'''

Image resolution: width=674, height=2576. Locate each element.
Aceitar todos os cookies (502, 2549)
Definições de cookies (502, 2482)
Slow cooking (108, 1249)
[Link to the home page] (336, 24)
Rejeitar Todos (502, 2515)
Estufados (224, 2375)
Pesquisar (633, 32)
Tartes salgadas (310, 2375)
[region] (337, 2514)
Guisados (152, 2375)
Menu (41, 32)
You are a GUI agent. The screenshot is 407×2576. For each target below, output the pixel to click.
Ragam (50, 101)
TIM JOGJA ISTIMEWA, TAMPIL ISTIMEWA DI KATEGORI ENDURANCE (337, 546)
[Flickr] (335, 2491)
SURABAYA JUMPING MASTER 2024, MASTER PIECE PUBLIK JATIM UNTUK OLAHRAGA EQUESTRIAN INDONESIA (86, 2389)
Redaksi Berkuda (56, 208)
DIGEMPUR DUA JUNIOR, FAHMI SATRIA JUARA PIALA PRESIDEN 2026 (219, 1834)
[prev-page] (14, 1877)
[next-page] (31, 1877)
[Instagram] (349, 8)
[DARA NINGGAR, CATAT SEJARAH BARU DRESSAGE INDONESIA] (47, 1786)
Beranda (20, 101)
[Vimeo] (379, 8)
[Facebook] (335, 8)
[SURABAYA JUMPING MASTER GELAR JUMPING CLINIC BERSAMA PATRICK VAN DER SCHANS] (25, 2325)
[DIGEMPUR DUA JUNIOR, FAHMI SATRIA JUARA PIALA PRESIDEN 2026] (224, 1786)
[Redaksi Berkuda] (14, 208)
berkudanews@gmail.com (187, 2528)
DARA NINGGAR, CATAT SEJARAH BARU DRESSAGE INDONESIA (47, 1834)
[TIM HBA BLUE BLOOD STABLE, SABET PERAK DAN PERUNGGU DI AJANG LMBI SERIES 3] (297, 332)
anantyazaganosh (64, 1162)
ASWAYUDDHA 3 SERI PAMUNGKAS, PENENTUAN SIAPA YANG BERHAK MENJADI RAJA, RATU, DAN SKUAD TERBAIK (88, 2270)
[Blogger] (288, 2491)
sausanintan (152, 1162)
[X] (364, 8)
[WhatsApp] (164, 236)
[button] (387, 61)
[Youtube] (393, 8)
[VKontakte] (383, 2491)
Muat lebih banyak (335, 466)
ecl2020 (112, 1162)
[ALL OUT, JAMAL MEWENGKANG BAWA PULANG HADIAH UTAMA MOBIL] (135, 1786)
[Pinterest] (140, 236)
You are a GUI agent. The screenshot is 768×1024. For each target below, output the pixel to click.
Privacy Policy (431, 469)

'''

Produce only the lines from the line containing "[region] (337, 2514)" through the line containing "[Flickr] (335, 2491)", inclusive of both, exactly as they stand in the entries above.

[region] (337, 2514)
Guisados (152, 2375)
Menu (41, 32)
You are a GUI agent. The screenshot is 407×2576. For each target below, output the pixel to click.
Ragam (50, 101)
TIM JOGJA ISTIMEWA, TAMPIL ISTIMEWA DI KATEGORI ENDURANCE (337, 546)
[Flickr] (335, 2491)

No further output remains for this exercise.